One thing that still surprises me is how long some flows take to load if you have dozens of them in a single workspace. The editor doesn’t seem to lazy-load. Breaking them into separate files helps, but that’s a workflow thing, not a configuration thing.
Testing Your Setup
After spinning up the container with docker-compose up -d, wait a few seconds and check the logs:
docker-compose logs -f node-red
You’re looking for lines that say Started flows and don’t see any error messages about missing nodes or credential decryption failures. If you see Error: Cannot decrypt credentials, your CREDENTIAL_SECRET is wrong or missing.
Then hit your reverse proxy URL (mine is https://node-red.lab.local) and you should get a basic auth prompt, followed by the Node-RED UI. If the UI loads but you see a blank canvas, the flows didn’t load. Check the container logs again.
Create a simple test flow: inject node feeding into a debug node, then deploy and watch the console. If you see your message in the debug panel, everything is connected properly.
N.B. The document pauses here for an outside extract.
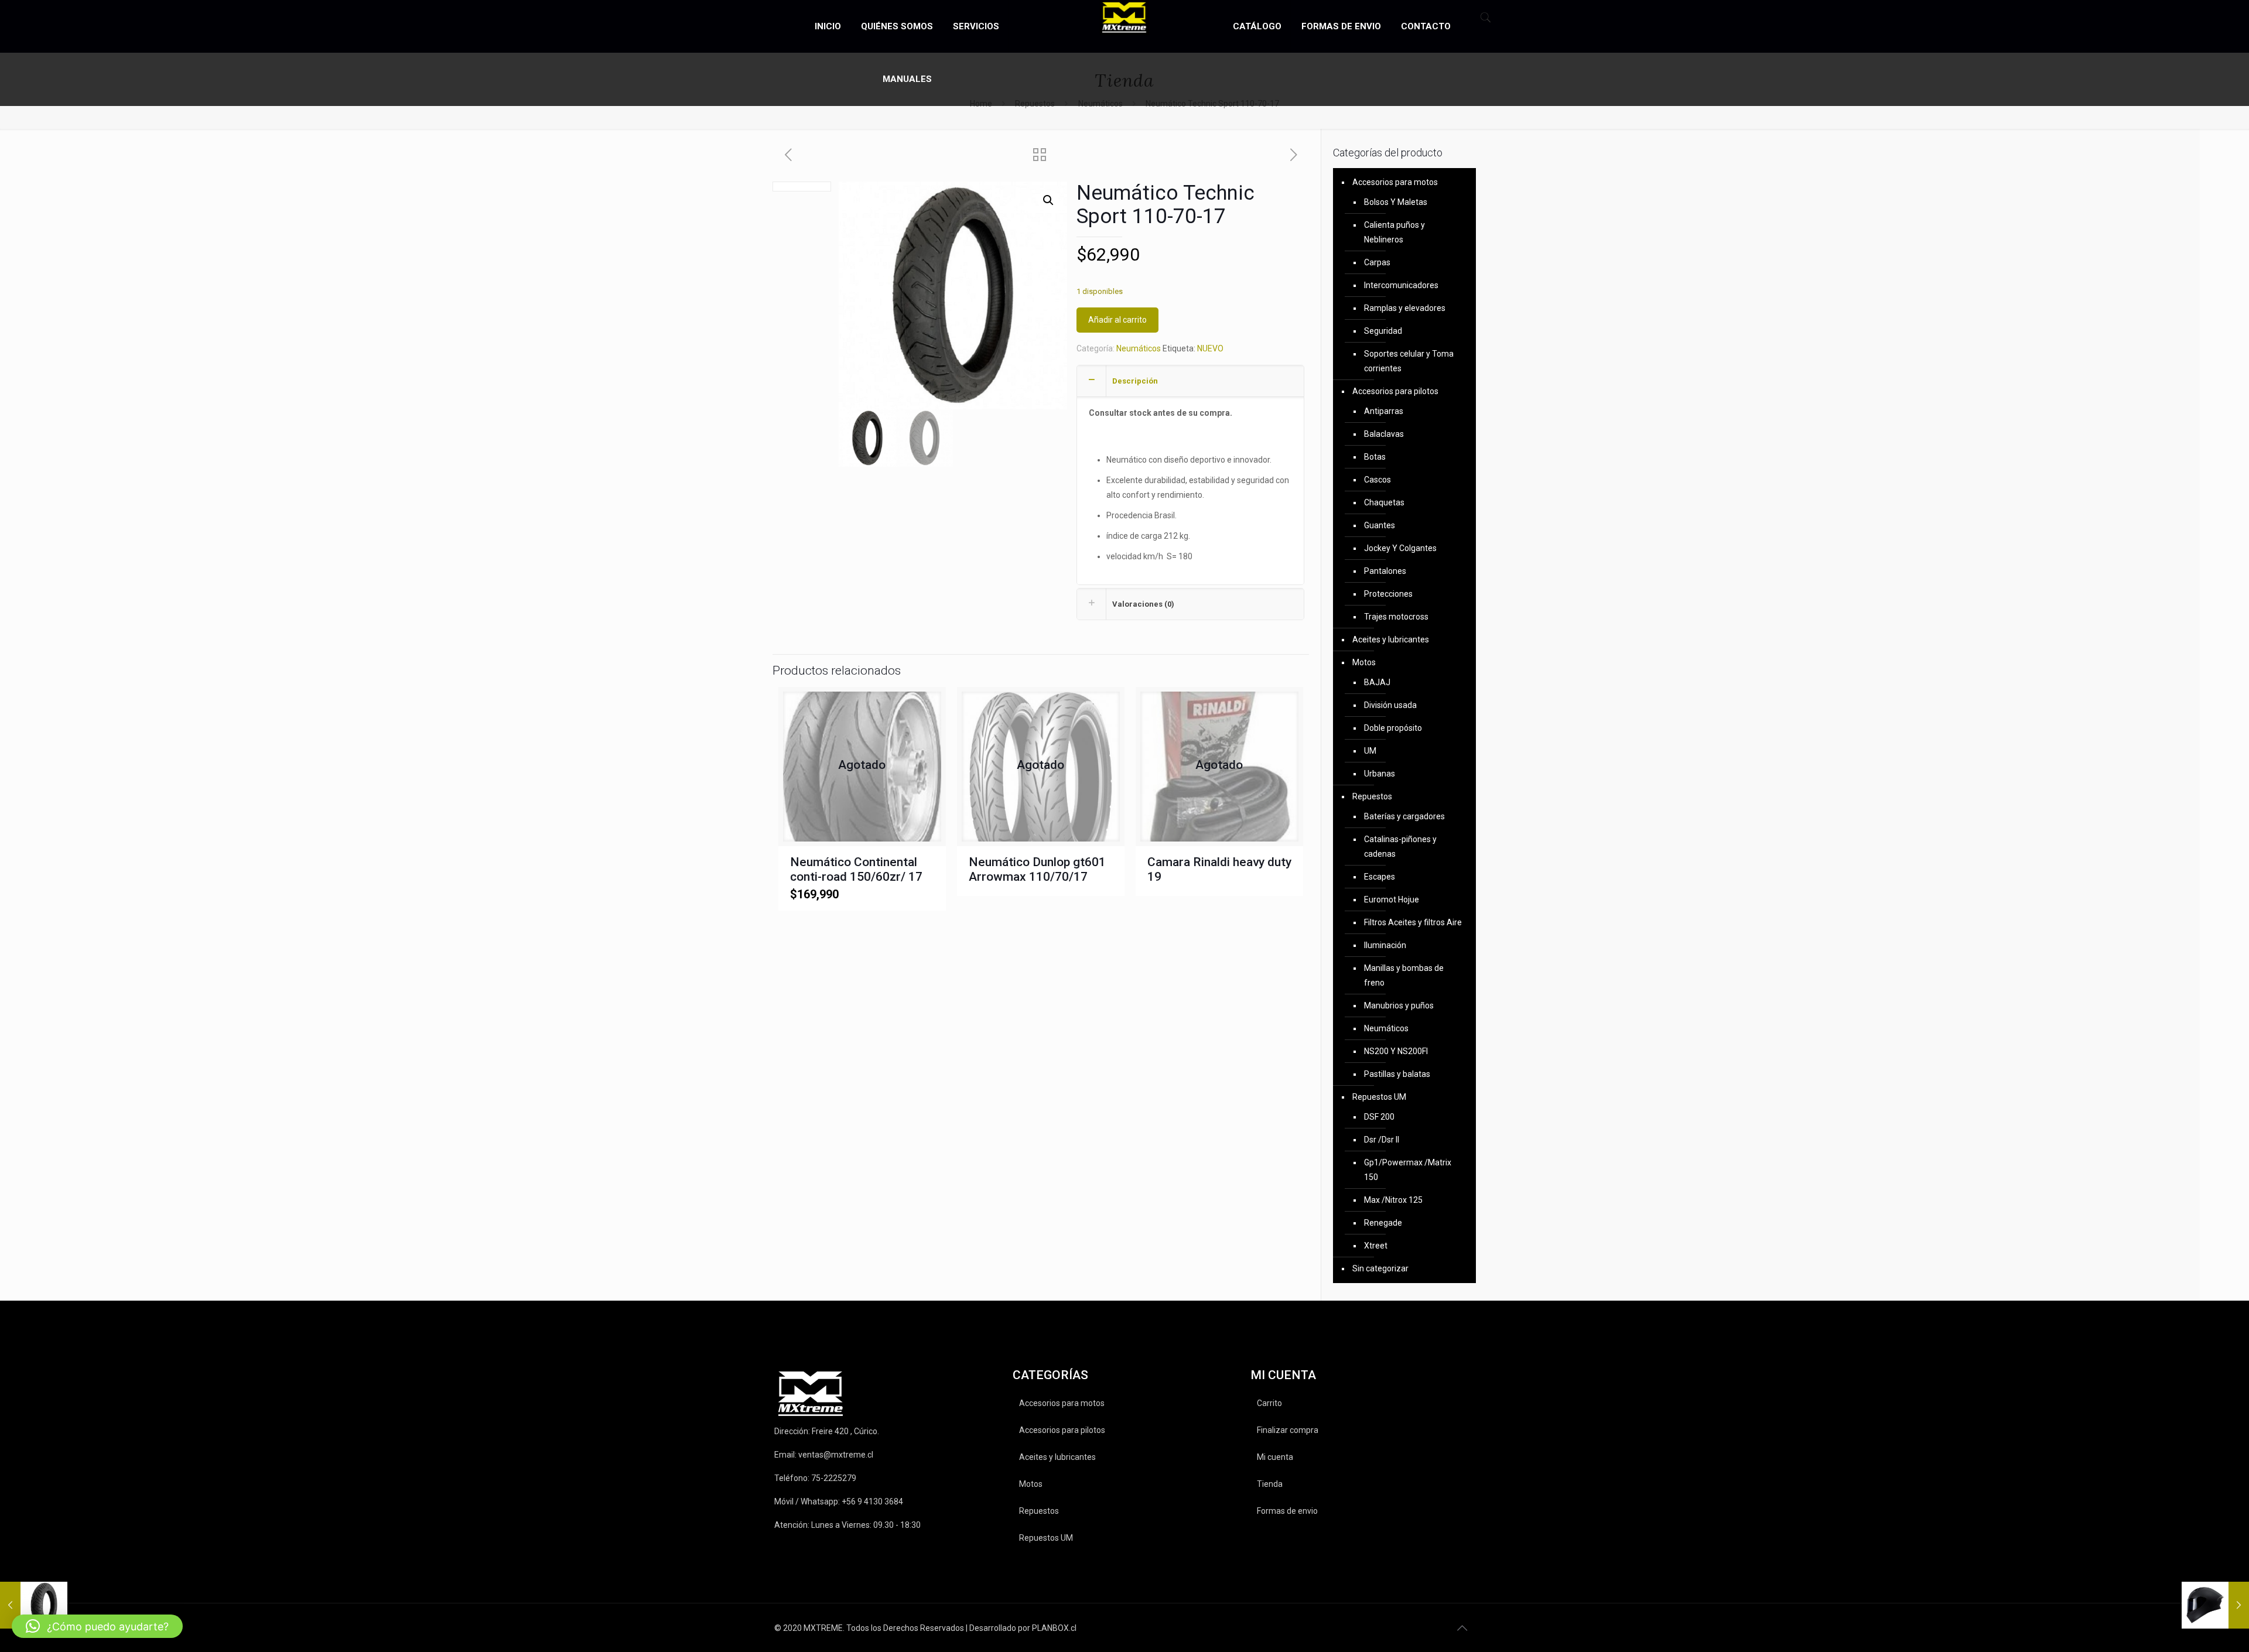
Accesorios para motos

What still feels a bit brittle to me is the credential encryption. If your CREDENTIAL_SECRET ever changes, all stored credentials become unreadable. I keep mine written down in my password manager specifically because I never want to discover this the hard way. A better approach would be to use HashiCorp Vault or something, but that’s overkill for a homelab unless you’re already running it.
FAQ
Can Node-RED run on a Raspberry Pi?
Yes. Node-RED runs fine on Pi 3 and newer, though a Pi 4 with at least 2GB RAM is more comfortable if you’re running multiple flows. On older hardware, the UI can feel sluggish when you have many nodes, but it works.
How much RAM does Node-RED actually need?
About 100-150 MB idle for a basic installation. Heavy flows with lots of active timers or event processing can push that to 300-400 MB. If you’re consistently using more than 500 MB, you probably have a memory leak in a custom node or an inefficient flow.
Do I have to use Traefik for reverse proxy auth?
No. You can use Nginx Proxy Manager, Caddy, or plain Nginx. The principle is the same: listen on the network, add basic or OAuth auth, proxy to Node-RED on localhost. Traefik is just what I use. Node-RED’s own auth works too, but I prefer offloading it.
What if I want to use Node-RED with Home Assistant?
Put both on the same Docker network and use the Home Assistant Companion node in Node-RED. Or call Home Assistant’s REST API directly via HTTP request nodes. Both work fine. The companion node is cleaner if you’re doing a lot of back-and-forth.
How do I back up my Node-RED flows?
The named volume node-red-data contains everything. You can export flows from the UI or just back up the Docker volume with docker run --rm -v node-red-data:/data -v /backup:/backup alpine tar czf /backup/node-red.tar.gz -C / data. Or use whatever backup system you have for your other services.